Michael Schweitzer, MD, MBA, and Peter Dunbar, MB, ChB, MBA, reinforced the gravity of the summit in explaining how the “PSH Model” is a strategic initiative of the American Society of Anesthesiologists (ASA). This was followed by a riveting talk provided by Daniel Cole, MD, First Vice President of the ASA. He emphasized that the ASA recognizes that innovation must occur within the patient’s episode of surgical/procedural care, and a new model of perioperative care must be developed in our patients’ best interests. Mervyn Maze, MD, MB. ChB, provided key insights on bundled payments and the PSH.

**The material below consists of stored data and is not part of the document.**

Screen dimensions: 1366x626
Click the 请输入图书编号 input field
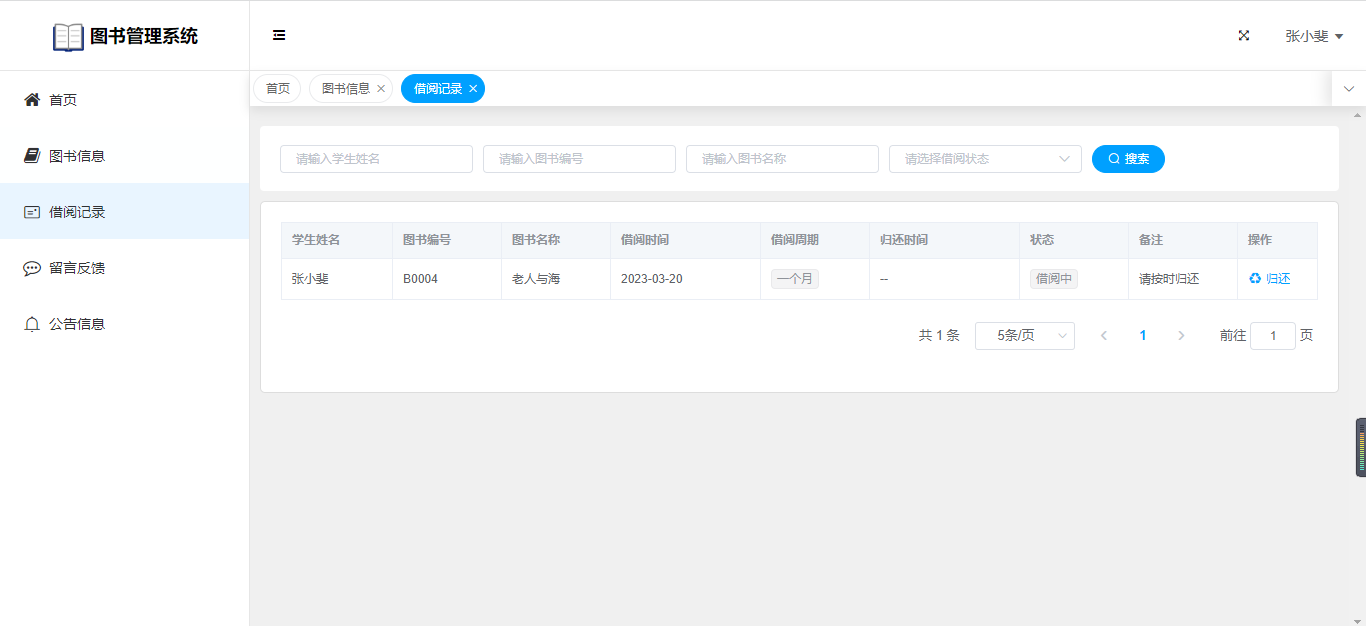point(579,159)
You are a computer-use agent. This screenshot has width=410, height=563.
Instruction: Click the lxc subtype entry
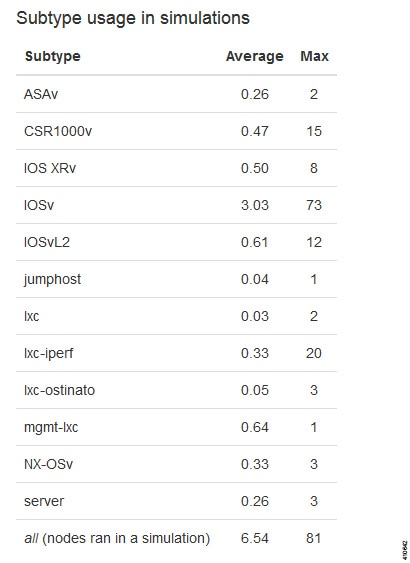(x=32, y=316)
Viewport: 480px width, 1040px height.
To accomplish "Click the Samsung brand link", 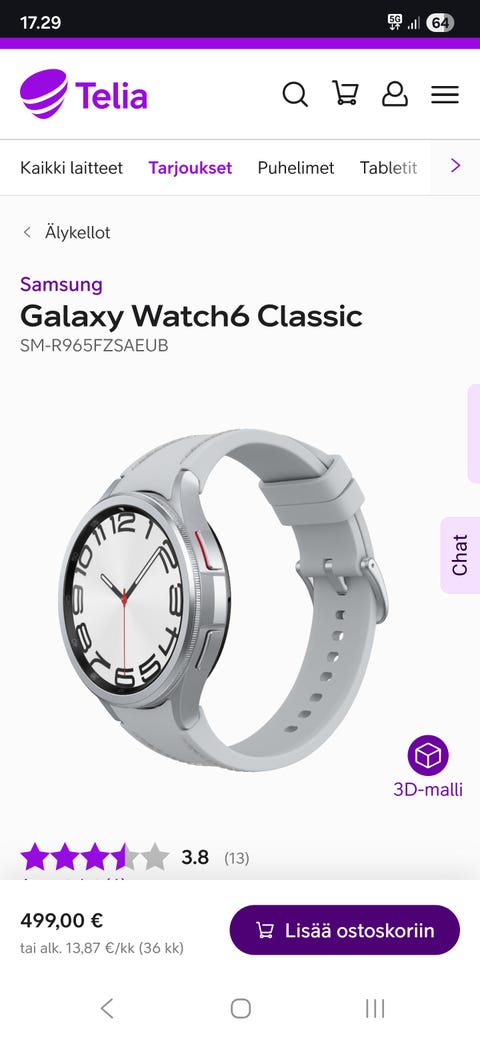I will pyautogui.click(x=61, y=285).
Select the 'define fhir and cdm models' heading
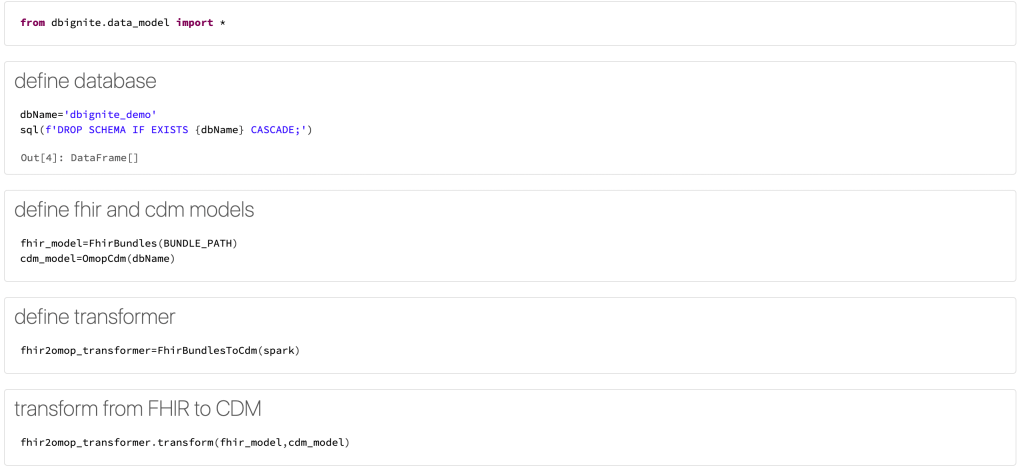 coord(134,210)
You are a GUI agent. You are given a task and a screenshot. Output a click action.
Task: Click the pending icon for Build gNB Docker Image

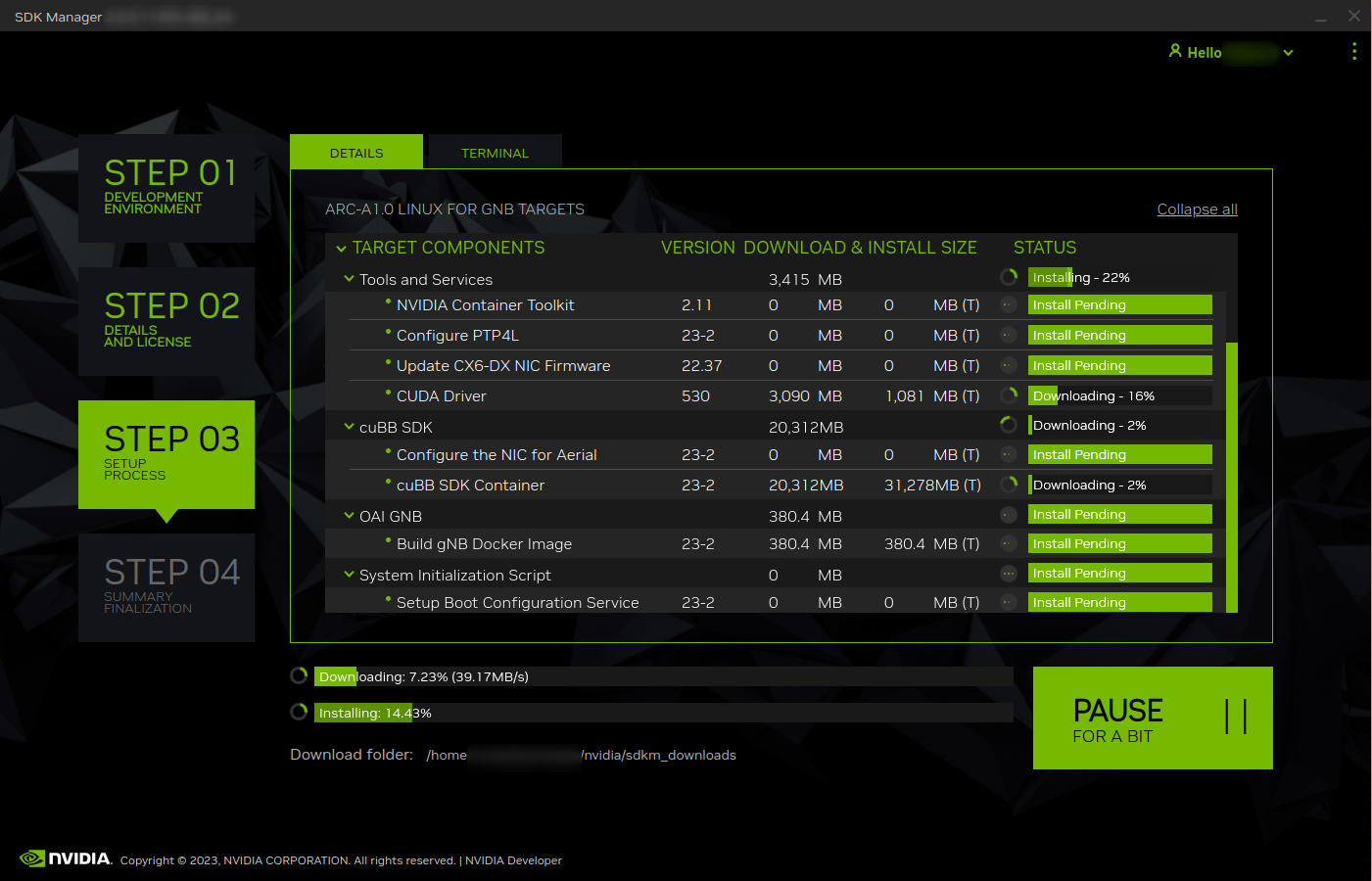(x=1009, y=543)

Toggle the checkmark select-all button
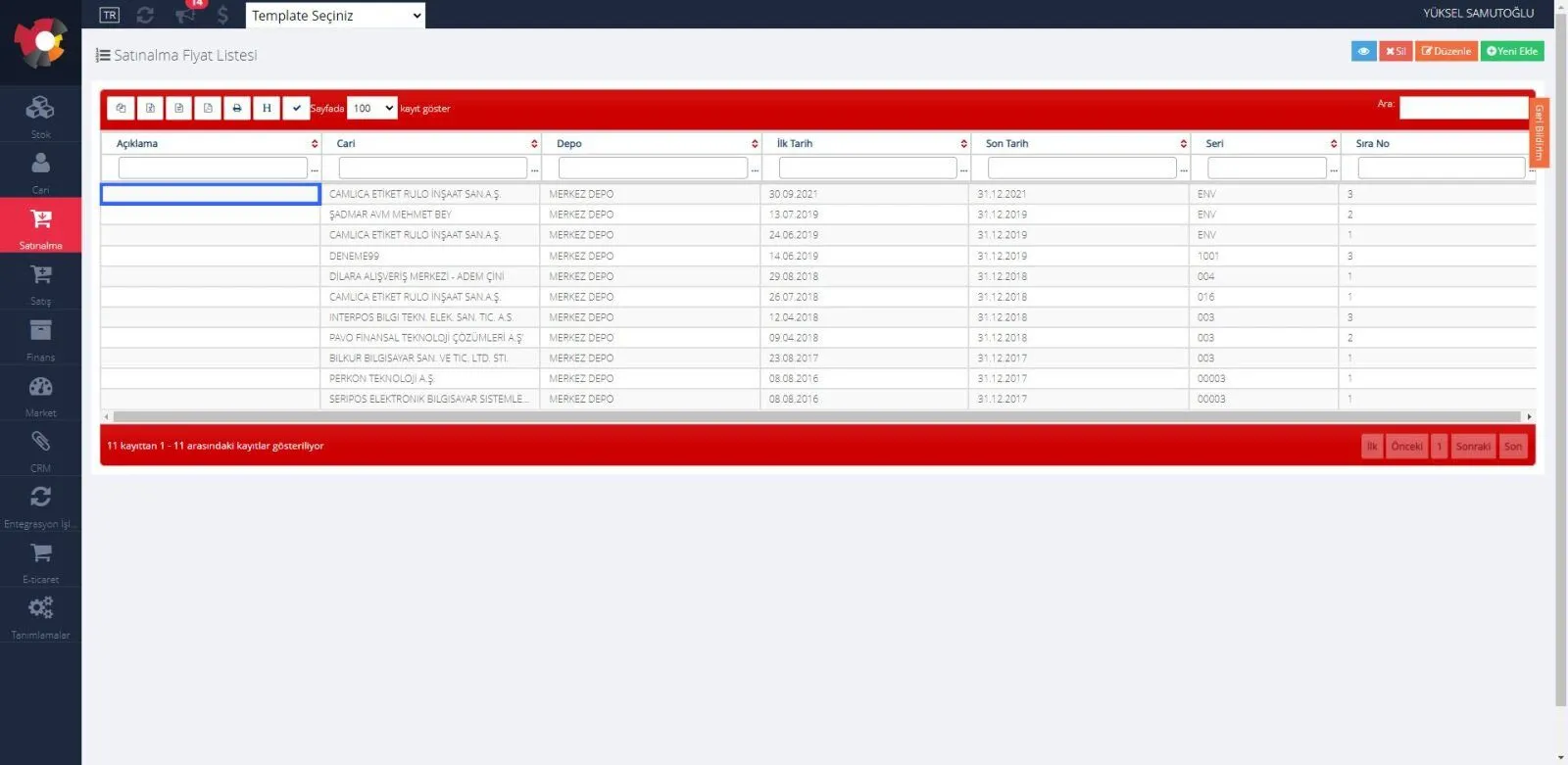click(296, 108)
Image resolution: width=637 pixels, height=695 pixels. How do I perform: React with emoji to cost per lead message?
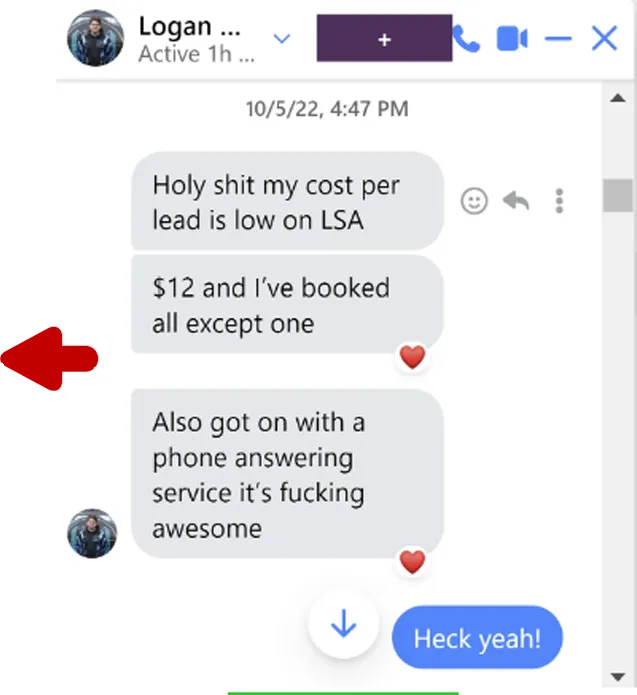pyautogui.click(x=474, y=201)
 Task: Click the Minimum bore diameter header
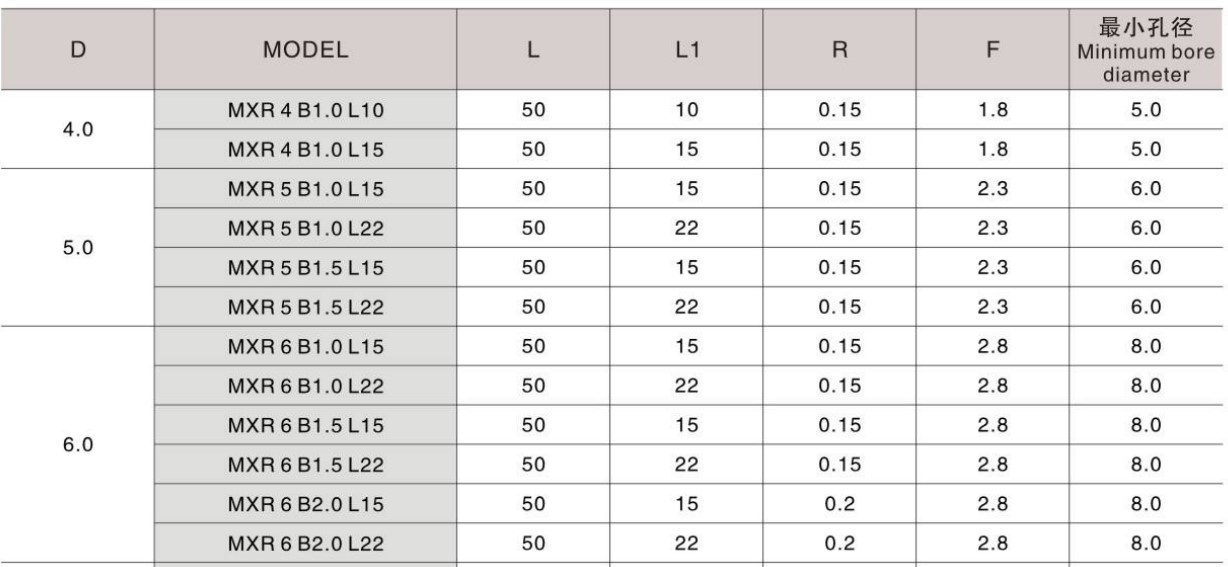[x=1146, y=50]
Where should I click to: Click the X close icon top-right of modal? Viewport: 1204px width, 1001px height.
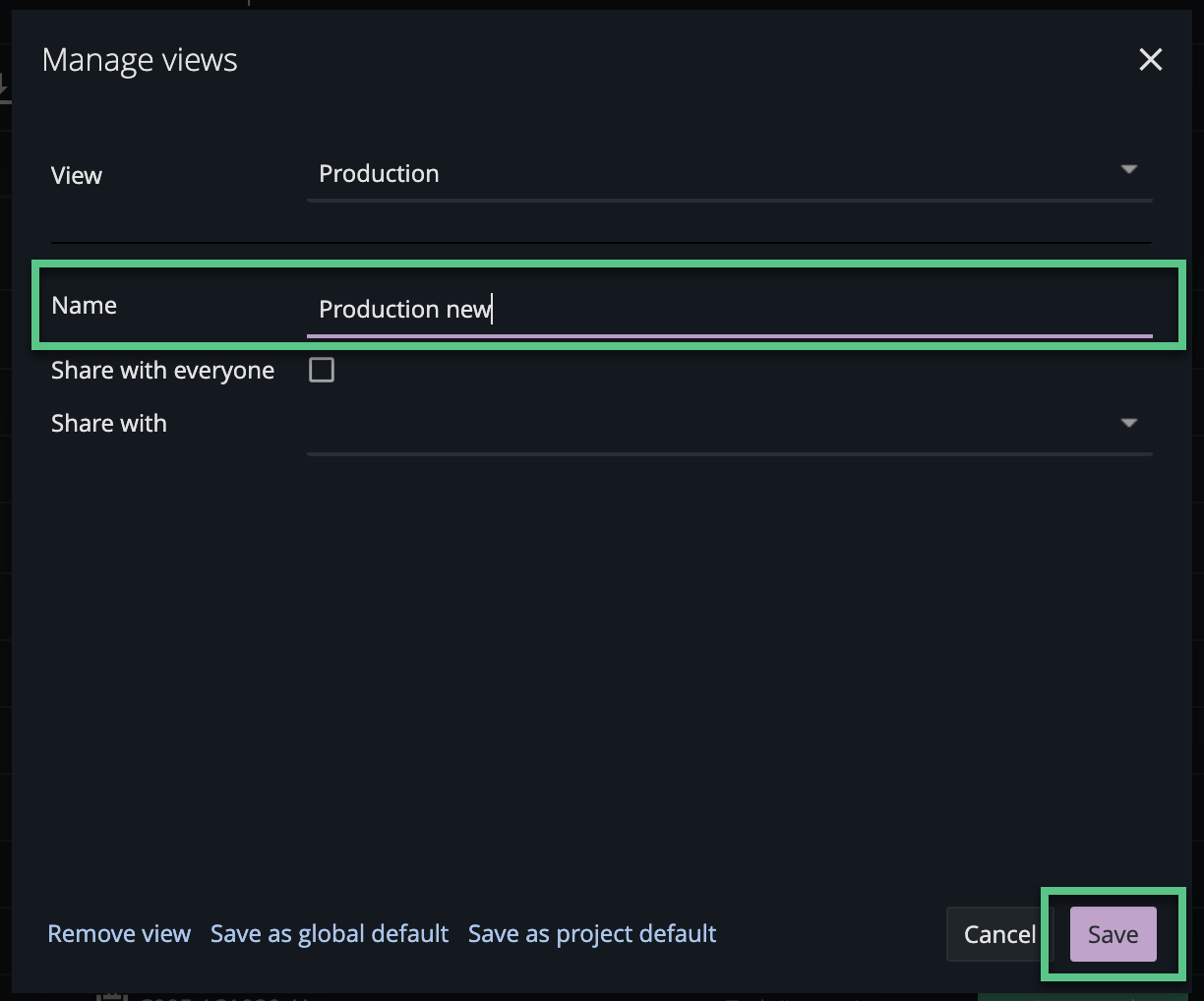1150,59
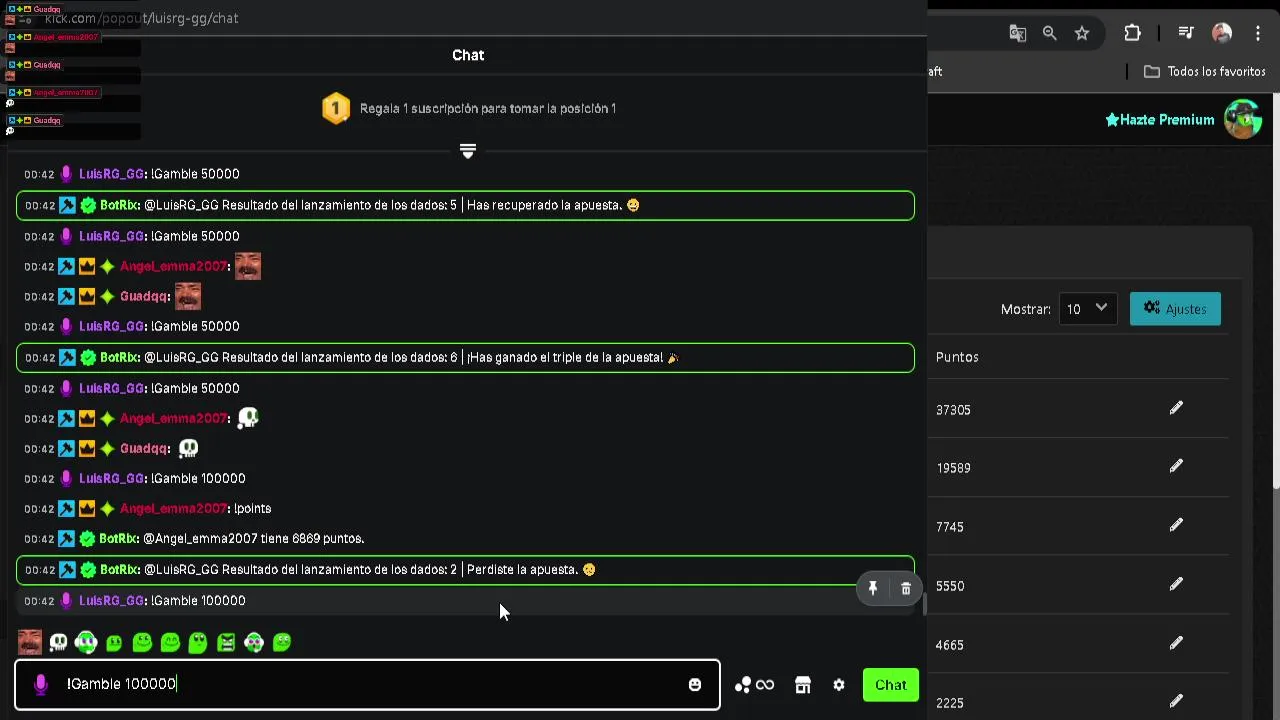The image size is (1280, 720).
Task: Click the Hazte Premium link
Action: pyautogui.click(x=1160, y=120)
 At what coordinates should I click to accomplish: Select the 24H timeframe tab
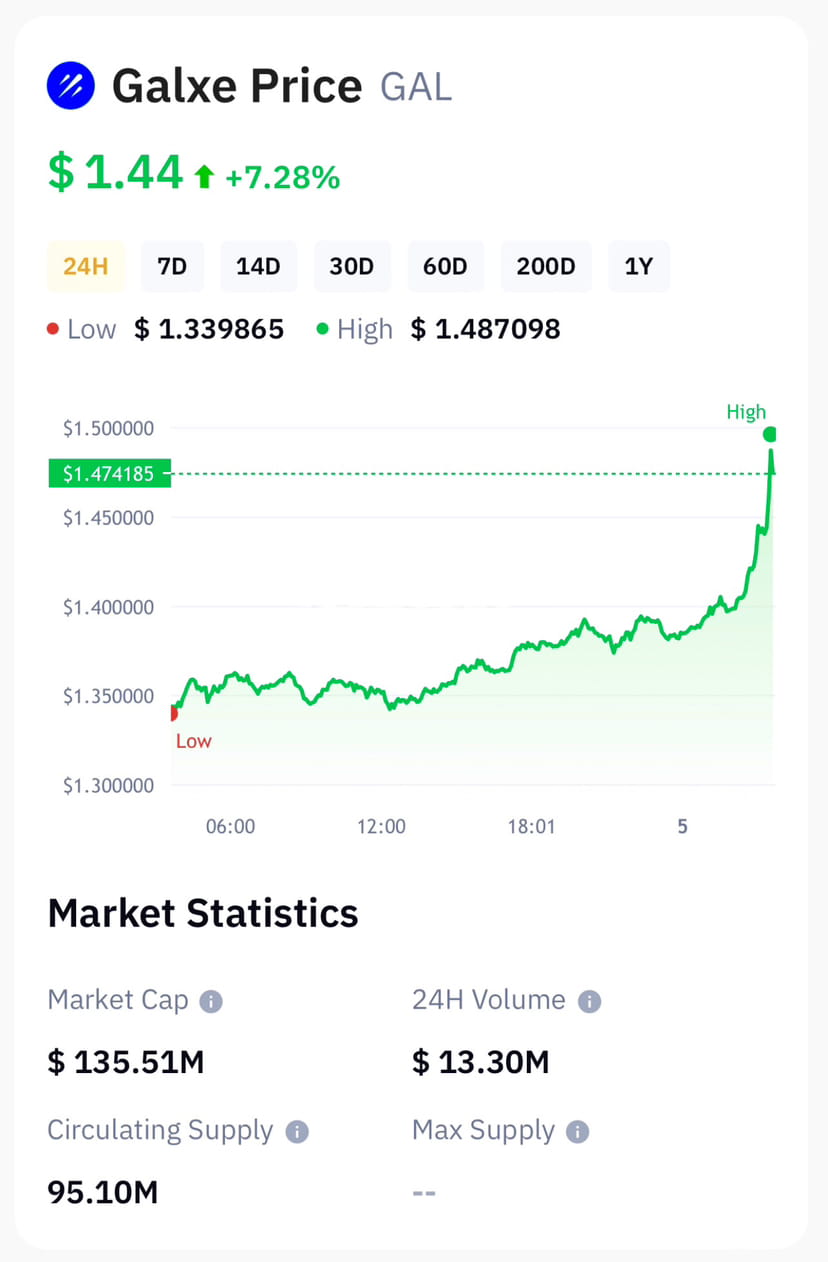[x=86, y=266]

The summit also provided several practical insights on improving patient outcomes in the perioperative setting. Dr. Mythen led a discussion on resuscitation fluids in the surgical forum. A prominent leader on perioperative fluid management, Maxime Cannesson, MD, PhD, co-director of the summit, followed this with a talk on the importance of incorporating technology into the PSH, including the most up-to-date evidence on goal-directed therapy. Offering a glimpse of the numerous ramifications of the PSH, Aryeh Shander, MD, MFCCM, FCCP, described patient optimization and improved outcomes with evidence-based blood management techniques. Girish Joshi, MD, MB, BS, outlined the use of multimodal pain management and its assimilation into the PSH.
Informative talks included a “nuts and bolts” session with UCI anesthesiologists Scott Engwall, MD, MBA, Leslie Garson, MD, and Shermeen Vakharia, MD, MBA. The trio presented a detailed discussion of just how to set up a PSH in an academic practice. Mark Schneider, MD, MBA, of Anesthesia Service, P.A., in Wilmington, Del., provided information on bringing such a model together in the private practice realm. He asserted that, despite the notion that a private practice may not have the same resources as an academic center, creating a sustainable PSH care model is feasible. At roundtable discussions, attendees were able to individually question the various leading experts.
A constant presence during the weekend was Stan Stead, MD, MBA, the ASA’s Vice President for Professional Affairs, who discussed the economics of the PSH as well as his perspective on the current and future state of health care economics as a whole. In the latter parts of the summit, Dr. Zeev Kain and another pioneer at the forefront of the PSH concept, Keith (Tony) Jones, MD, introduced change management concepts as a critical element to success. They wrapped up the conference by recapping their respective experiences with the PSH at UCI and the University of Alabama.
Ran Schwarzkopf, MD, MSC, an orthopedic surgeon at UCI, illustrated the current situation with a picture of a dinosaur. “Look what happened to them. … We cannot become extinct by being stagnant. The time for change is here.”
Although reactions to the PSH model range from skepticism to optimism, it clearly provokes interest: The summit quickly reached the maximum occupancy of the Balboa Bay Club. In fact, the summit registration website, prior to June 7, boldly proclaimed, “Conference Is Sold Out! No On-site Registration Available!” UCI and the ASA are looking for a larger venue for next year, one that will host upwards of 1,000 attendees, for what now will surely be the Annual Perioperative Surgical Home Summit.
Daniel Cole, MD, and Zeev Kain, MD, MBA, also contributed to this article.